= TEXT SECTION =
####################

Re: problems with making relfilenodes 56-bits

From: Matthias van de Meent <boekewurm+postgres(at)gmail(dot)com>
To: Robert Haas <robertmhaas(at)gmail(dot)com>
Cc: "pgsql-hackers(at)postgresql(dot)org" <pgsql-hackers(at)postgresql(dot)org>, Andres Freund <andres(at)anarazel(dot)de>, Thomas Munro <thomas(dot)munro(at)gmail(dot)com>, Dilip Kumar <dilipbalaut(at)gmail(dot)com>
Subject: Re: problems with making relfilenodes 56-bits
Date: 2022-09-29 16:24:12
Message-ID: CAEze2WjOFzRzPMPYhH4odSa9OCF2XeZszE3jGJhJzrpdFmyLOw@mail.gmail.com
Views: Raw Message | Whole Thread | Download mbox | Resend email
Thread:
Lists: pgsql-hackers

On Thu, 29 Sep 2022, 00:06 Robert Haas, <robertmhaas(at)gmail(dot)com> wrote:
>
> 2. WAL Size. Block references in the WAL are by RelFileLocator, so if
> you make RelFileLocators bigger, WAL gets bigger. We'd have to test
> the exact impact of this, but it seems a bit scary: if you have a WAL
> stream with few FPIs doing DML on a narrow table, probably most
> records will contain 1 block reference (and occasionally more, but I
> guess most will use BKPBLOCK_SAME_REL) and adding 4 bytes to that
> block reference feels like it might add up to something significant. I
> don't really see any way around this, either: if you make relfilenode
> values wider, they take up more space. Perhaps there's a way to claw
> that back elsewhere, or we could do something really crazy like switch
> to variable-width representations of integer quantities in WAL
> records, but there doesn't seem to be any simple way forward other
> than, you know, deciding that we're willing to pay the cost of the
> additional WAL volume.

Re: WAL volume and record size optimization

I've been working off and on with WAL for some time now due to [0] and
the interest of Neon in the area, and I think we can reduce the size
of the base record by a significant margin:

Currently, our minimal WAL record is exactly 24 bytes: length (4B),
TransactionId (4B), previous record pointer (8B), flags (1B), redo
manager (1B), 2 bytes of padding and lastly the 4-byte CRC. Of these
fields, TransactionID could reasonably be omitted for certain WAL
records (as example: index insertions don't really need the XID).
Additionally, the length field could be made to be variable length,
and any padding is just plain bad (adding 4 bytes to all
insert/update/delete/lock records was frowned upon).

####################

= COLLECTED MATERIAL =

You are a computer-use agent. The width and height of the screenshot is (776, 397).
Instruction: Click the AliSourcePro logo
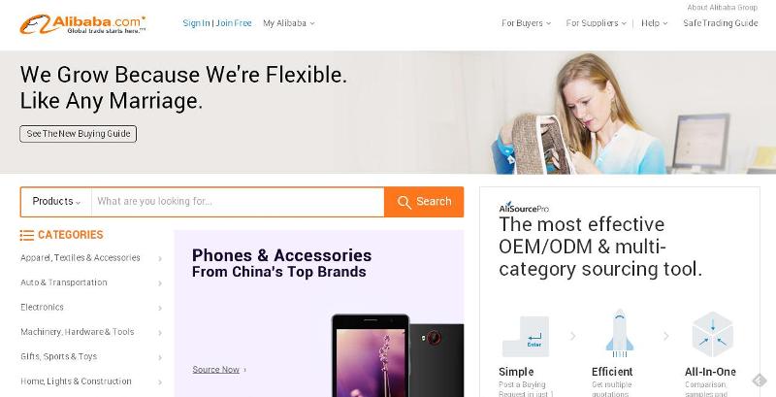524,208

####################

= WRITTEN EXERCISE 1 =
Can you repeat, word for word, the stretch of the WAL record size post from "Additionally, the length" through "was frowned upon)."?
= WRITTEN EXERCISE 2 =
Could you go on with the mailing-list post about shrinking WAL records, picking up right after its last sentence?

= REPLY 1 =
Additionally, the length field could be made to be variable length,
and any padding is just plain bad (adding 4 bytes to all
insert/update/delete/lock records was frowned upon).

= REPLY 2 =
I'm working on a prototype patch for a more bare-bones WAL record
header of which the only required fields would be prevptr (8B), CRC
(4B), rmgr (1B) and flags (1B) for a minimal size of 14 bytes. I don't
yet know the performance of this, but the considering that there will
be a lot more conditionals in header decoding it might be slower for
any one backend, but faster overall (less overall IOps)

The flags field would be indications for additional information: [flag
name (bits): explanation (additional xlog header data in bytes)]
- len_size(0..1): xlog record size is at most xlrec_header_only (0B),
uint8_max(1B), uint16_max(2B), uint32_max(4B)
- has_xid (2): contains transaction ID of logging transaction (4B, or
probably 8B when we introduce 64-bit xids)
- has_cid (3): contains the command ID of the logging statement (4B)
(rationale for logging CID in [0], now in record header because XID is
included there as well, and both are required for consistent
snapshots.
- has_rminfo (4): has non-zero redo-manager flags field (1B)
(rationale for separate field [1], non-zero allows 1B space
optimization for one of each RMGR's operations)
- special_rel (5): pre-existing definition
- check_consistency (6): pre-existing definition
- unset (7): no meaning defined yet. Could be used for full record
compression, or other purposes.

A normal record header (XLOG record with at least some registered
data) would be only 15 to 17 bytes (0-1B rminfo + 1-2B in xl_len), and
one with XID only up to 21 bytes. So, when compared to the current
XLogRecord format, we would in general recover 2 or 3 bytes from the
xl_tot_len field, 1 or 2 bytes from the alignment hole, and
potentially the 4 bytes of the xid when that data is considered
useless during recovery, or physical or logical replication.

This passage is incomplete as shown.